Joan Semmel: Continuities presents recent paintings in which Semmel, in her nineties, continues to paint her own body as an authored image — internalized rather than observed. Saturated hues move across flesh in broad passages; figures emerge and dissolve; layering allows multiple versions of the body to coexist on the same surface. Presented simultaneously in New York and Brussels, the exhibition's dual structure mirrors the paintings' own logic of doubling and multiplicity, extending presence across two cities while affirming the transatlantic bonds of feminist thought and cultural exchange.
Apr 17 - May 30
Juanita McNeely: Holding Back spans works from the 1980s through her late career, unified by deep cobalts and ultramarines that animate figures — human and animal, often simultaneously — in radically destabilized pictorial space. Ladders, windowpanes, netting, mirrors, and shadows fracture compositions into multiple planes that multiply and collapse at once. The earliest work, Pre-Abortion Law Remembrance (1985), connects to her pathbreaking Whitney-held nine-panel painting, reckoning with the violence of her near-fatal fight for a life-saving procedure. Across all, McNeely transforms the ugly and terrible into something radiant.
Apr 10 - May 16
Sheida Soleimani: Forest of Stars extends Soleimani's Ghostwriter series, which reconstructs her parents' experiences of political exile following the 1979 Iranian Revolution through studio tableaux combining archival photographs, symbolic objects, and living subjects. New Flyways photographs bring migratory birds into focus — drawn from her work as a wildlife rehabilitator — connecting displacement, survival, and care across species.
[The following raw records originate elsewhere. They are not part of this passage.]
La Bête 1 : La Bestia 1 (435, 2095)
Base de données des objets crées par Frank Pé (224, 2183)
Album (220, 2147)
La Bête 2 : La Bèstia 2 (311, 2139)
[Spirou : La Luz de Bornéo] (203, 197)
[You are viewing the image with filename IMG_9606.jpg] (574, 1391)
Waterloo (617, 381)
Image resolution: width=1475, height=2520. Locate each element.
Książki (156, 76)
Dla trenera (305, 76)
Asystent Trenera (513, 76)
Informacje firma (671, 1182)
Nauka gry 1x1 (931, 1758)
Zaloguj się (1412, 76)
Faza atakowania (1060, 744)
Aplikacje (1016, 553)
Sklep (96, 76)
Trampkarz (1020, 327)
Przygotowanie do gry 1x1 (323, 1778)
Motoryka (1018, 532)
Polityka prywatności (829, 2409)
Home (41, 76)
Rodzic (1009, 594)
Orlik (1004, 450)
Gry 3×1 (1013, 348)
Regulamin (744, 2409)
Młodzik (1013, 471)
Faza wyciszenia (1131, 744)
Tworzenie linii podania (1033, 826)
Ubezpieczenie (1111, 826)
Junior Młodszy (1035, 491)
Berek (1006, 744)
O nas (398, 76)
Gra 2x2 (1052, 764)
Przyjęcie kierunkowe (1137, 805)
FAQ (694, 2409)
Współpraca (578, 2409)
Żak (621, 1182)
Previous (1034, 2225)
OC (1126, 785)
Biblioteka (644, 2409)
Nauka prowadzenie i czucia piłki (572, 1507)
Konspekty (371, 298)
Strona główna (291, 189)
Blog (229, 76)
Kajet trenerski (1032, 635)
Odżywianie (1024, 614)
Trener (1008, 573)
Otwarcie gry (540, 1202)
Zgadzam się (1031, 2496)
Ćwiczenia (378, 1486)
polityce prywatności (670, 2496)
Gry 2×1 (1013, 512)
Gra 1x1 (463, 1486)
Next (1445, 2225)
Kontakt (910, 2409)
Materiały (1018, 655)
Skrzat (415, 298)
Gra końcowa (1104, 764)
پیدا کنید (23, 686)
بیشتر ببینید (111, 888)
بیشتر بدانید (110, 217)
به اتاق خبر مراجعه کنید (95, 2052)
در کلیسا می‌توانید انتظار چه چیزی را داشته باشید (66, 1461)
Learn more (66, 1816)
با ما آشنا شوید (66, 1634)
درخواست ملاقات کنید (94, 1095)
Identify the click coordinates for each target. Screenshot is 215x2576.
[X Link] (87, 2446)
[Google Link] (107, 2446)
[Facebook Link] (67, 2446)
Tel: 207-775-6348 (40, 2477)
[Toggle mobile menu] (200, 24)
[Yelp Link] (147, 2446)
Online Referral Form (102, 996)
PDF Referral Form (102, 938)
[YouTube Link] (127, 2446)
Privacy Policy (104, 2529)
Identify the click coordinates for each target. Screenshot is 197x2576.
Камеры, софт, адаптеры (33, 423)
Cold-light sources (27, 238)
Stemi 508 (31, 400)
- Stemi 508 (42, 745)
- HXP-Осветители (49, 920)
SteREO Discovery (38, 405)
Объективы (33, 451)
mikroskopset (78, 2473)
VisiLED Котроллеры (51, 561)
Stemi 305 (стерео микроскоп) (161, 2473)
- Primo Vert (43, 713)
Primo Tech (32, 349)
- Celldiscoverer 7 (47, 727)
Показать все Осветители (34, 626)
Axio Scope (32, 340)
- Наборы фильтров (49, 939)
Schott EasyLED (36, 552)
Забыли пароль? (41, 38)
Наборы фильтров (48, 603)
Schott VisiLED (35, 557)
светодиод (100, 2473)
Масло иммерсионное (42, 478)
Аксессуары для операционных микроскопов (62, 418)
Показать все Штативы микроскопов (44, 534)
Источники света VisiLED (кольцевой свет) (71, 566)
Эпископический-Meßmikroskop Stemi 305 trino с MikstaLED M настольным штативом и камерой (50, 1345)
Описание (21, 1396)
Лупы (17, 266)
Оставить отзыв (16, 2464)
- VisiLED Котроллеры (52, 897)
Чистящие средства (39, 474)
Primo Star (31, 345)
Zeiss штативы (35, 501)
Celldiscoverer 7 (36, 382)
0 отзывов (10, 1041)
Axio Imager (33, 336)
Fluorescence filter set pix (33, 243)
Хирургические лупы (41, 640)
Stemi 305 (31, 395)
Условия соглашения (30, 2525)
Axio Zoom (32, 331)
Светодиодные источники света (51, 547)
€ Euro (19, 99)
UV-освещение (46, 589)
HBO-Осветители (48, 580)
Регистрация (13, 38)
A site-specific wall drawing by her mother extends this familial lineage into the gallery, proposing that tending to vulnerable bodies is itself a political act.
Apr 16 - May 22
Primordial Soup is an exhibition of new paintings by Anastasiya Tarasenko stemming from the trauma of a near-death ectopic pregnancy. The ocean serves as a central metaphor, evoking hormonal flux, emotional instability, and the capacity to both generate and destroy. A small female figure repeats across vast seascapes—riding waves, plunging, suspended between ascent and descent. Humor and brutality coexist throughout, as human and animal figures move through acts ranging from tender to grotesque.
Apr 16 - May 23
Birgit Jürgenssen: Drawings and Photographs brings together twenty-four works spanning more than two decades of the Austrian feminist artist's practice — from Surrealist-inflected drawings of the late 1960s through groundbreaking photo linen and mixed-media experiments of the early 1990s. Working in deliberate privacy amid the violent masculinity of the Viennese Actionists, Jürgenssen developed a language of Surrealist irony and autobiographical depth to subvert gender hierarchies and the fetishization of the female body. Her Stoffarbeiten (fabric works) layer photographic images with linen and mesh, dissolving the body into shifting optical fields.